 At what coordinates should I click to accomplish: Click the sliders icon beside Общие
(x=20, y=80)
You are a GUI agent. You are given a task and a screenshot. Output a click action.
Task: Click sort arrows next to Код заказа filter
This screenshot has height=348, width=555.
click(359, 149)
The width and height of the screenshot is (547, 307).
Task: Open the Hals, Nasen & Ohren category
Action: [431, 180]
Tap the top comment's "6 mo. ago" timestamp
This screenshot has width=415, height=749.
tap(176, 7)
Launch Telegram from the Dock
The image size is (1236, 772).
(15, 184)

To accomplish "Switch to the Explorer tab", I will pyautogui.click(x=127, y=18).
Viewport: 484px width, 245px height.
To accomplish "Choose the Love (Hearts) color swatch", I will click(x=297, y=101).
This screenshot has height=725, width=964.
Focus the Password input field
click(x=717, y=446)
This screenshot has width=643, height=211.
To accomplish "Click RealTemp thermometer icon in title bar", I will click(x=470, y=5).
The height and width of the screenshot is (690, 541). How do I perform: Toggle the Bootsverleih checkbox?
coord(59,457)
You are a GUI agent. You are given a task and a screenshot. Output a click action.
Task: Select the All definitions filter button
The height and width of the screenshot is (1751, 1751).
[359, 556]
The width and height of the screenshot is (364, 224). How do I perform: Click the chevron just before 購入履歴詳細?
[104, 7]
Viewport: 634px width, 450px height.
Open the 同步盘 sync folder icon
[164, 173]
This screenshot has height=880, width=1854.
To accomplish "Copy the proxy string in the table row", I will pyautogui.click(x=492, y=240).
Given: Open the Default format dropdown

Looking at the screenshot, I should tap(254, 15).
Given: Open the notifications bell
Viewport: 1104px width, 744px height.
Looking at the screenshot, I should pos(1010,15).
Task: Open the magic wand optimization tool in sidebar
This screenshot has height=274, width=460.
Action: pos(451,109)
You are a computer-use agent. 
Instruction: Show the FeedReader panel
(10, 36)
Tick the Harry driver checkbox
=-=-=-=-=
Work instructions >>
All that is needed is the opening run of the data, given again exactly: please include every line from the first through the line with "Task: Click sort", both ends kept.

Your solution >>
 At what coordinates should I click to accomplish: Click the sliders icon beside Общие
(x=20, y=80)
You are a GUI agent. You are given a task and a screenshot. Output a click action.
Task: Click sort arrows next to Код заказа filter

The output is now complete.